WORK INSTRUCTION: Which lines below fall between the one containing "The width and height of the screenshot is (619, 616)." and the one containing "Screen dimensions: 1174x475"? Repeat them exactly, counting both of those lines, and add nothing else.

--- MATERIAL PROVIDED Enclosed Below ---

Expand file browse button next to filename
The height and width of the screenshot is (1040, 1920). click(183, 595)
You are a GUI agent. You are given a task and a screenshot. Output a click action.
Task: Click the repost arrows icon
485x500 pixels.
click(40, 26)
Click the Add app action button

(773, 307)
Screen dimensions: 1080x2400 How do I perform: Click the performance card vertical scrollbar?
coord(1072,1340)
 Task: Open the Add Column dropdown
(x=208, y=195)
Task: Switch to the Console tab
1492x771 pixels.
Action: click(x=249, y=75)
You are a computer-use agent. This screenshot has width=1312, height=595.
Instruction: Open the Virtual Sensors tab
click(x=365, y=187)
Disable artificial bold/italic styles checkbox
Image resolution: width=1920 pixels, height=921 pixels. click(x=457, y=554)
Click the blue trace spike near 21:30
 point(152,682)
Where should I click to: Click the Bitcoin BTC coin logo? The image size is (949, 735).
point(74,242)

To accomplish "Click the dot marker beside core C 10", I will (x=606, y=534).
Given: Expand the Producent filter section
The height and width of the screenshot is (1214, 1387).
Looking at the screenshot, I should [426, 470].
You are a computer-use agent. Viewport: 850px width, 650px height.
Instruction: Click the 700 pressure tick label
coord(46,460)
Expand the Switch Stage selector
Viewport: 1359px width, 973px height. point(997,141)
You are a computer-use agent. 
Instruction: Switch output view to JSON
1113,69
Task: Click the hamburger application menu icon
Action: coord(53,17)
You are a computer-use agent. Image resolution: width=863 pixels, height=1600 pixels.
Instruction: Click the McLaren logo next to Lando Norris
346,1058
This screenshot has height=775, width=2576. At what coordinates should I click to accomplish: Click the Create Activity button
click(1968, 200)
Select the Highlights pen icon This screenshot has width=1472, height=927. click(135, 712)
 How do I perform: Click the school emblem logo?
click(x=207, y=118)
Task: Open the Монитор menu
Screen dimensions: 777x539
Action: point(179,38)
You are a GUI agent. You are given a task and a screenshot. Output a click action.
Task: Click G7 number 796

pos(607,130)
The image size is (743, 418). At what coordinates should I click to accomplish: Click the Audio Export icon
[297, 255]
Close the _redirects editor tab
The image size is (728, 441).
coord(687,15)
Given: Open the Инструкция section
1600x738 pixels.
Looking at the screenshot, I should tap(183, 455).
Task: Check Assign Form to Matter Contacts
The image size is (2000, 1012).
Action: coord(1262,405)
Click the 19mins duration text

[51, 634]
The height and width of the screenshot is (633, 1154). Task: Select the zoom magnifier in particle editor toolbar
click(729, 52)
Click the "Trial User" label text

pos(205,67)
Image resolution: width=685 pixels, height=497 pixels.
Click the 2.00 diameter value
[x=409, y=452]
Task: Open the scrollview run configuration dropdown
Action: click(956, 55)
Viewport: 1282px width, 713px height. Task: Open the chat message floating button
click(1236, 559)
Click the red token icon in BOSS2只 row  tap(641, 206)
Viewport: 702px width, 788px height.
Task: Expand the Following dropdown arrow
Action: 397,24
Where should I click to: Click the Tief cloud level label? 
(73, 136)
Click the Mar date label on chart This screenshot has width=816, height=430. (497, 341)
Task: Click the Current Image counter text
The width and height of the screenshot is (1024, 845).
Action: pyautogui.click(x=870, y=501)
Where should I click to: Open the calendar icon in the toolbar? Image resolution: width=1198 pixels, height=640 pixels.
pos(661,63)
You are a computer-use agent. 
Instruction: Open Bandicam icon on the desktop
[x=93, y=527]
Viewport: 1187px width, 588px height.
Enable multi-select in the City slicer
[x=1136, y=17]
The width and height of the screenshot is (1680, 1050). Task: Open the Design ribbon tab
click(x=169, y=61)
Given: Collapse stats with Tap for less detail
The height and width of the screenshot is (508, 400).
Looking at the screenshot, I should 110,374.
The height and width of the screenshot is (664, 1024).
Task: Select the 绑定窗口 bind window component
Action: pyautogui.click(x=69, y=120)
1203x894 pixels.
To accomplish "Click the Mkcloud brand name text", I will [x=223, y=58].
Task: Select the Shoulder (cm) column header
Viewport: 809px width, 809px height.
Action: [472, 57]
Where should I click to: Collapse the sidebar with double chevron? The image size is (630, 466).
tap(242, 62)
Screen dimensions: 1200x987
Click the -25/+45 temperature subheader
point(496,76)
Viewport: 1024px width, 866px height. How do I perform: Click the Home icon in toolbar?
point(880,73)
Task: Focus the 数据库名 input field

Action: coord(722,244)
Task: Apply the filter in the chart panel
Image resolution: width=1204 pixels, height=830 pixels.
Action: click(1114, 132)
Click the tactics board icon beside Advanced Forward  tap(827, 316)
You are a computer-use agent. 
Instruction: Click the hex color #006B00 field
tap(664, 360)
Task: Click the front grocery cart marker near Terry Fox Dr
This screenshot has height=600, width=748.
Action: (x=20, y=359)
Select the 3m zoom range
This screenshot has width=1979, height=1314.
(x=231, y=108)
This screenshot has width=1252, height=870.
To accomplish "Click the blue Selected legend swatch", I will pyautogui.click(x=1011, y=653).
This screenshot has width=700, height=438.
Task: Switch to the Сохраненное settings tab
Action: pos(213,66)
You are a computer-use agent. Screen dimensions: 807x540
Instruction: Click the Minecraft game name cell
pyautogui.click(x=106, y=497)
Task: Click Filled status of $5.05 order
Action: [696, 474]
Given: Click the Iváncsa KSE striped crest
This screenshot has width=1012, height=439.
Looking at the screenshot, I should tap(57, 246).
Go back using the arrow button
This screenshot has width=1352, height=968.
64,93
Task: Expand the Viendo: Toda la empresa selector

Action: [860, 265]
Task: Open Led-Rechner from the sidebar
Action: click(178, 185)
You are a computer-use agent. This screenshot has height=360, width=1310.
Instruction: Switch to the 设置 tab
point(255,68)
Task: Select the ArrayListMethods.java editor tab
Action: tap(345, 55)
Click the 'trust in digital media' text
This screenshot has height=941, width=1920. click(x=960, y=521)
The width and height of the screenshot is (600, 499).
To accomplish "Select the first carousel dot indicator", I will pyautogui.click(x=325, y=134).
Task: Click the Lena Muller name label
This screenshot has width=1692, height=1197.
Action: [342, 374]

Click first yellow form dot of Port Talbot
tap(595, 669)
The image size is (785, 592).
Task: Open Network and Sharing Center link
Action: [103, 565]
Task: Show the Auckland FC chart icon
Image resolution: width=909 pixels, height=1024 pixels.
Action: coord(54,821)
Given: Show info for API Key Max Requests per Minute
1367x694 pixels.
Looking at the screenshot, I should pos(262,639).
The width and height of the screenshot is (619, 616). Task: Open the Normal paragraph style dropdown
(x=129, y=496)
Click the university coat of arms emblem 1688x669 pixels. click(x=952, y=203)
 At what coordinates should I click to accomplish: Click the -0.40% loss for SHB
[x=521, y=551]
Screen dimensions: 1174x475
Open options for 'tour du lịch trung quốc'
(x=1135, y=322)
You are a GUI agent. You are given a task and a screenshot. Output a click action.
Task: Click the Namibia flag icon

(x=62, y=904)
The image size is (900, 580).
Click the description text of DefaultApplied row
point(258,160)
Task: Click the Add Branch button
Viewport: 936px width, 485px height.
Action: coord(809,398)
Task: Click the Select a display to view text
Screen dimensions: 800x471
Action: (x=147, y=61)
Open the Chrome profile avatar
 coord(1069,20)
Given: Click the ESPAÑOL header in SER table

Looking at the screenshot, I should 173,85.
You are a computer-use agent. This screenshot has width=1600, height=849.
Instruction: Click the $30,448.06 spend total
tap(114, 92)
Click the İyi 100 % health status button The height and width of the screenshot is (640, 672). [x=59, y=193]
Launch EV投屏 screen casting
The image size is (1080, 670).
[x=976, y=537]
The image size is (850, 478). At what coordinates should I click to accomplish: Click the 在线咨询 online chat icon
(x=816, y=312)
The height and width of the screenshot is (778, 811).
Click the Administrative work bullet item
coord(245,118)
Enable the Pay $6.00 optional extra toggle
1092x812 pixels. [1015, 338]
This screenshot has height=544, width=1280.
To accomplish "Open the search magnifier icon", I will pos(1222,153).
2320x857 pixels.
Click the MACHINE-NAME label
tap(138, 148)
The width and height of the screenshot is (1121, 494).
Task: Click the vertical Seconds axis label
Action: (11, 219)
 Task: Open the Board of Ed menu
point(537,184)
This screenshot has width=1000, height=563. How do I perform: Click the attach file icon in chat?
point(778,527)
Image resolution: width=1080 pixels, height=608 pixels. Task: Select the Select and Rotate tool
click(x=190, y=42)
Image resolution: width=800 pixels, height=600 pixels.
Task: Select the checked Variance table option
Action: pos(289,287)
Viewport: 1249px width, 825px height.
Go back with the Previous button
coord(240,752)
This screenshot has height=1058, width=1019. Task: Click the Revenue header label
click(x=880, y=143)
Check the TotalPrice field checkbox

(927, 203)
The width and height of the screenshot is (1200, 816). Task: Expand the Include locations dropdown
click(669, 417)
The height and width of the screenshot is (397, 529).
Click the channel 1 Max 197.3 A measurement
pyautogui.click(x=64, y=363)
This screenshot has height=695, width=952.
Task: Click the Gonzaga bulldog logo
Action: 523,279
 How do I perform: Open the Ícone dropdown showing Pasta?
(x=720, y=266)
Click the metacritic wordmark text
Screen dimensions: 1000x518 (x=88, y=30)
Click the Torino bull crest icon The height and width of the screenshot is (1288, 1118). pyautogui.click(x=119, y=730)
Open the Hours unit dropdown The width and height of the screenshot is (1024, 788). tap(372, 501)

--- End of Enclosed MATERIAL PROVIDED ---

RESPONSE BOX:
The width and height of the screenshot is (619, 616). Task: Open the Normal paragraph style dropdown
(x=129, y=496)
Click the university coat of arms emblem 1688x669 pixels. click(x=952, y=203)
 At what coordinates should I click to accomplish: Click the -0.40% loss for SHB
[x=521, y=551]
Screen dimensions: 1174x475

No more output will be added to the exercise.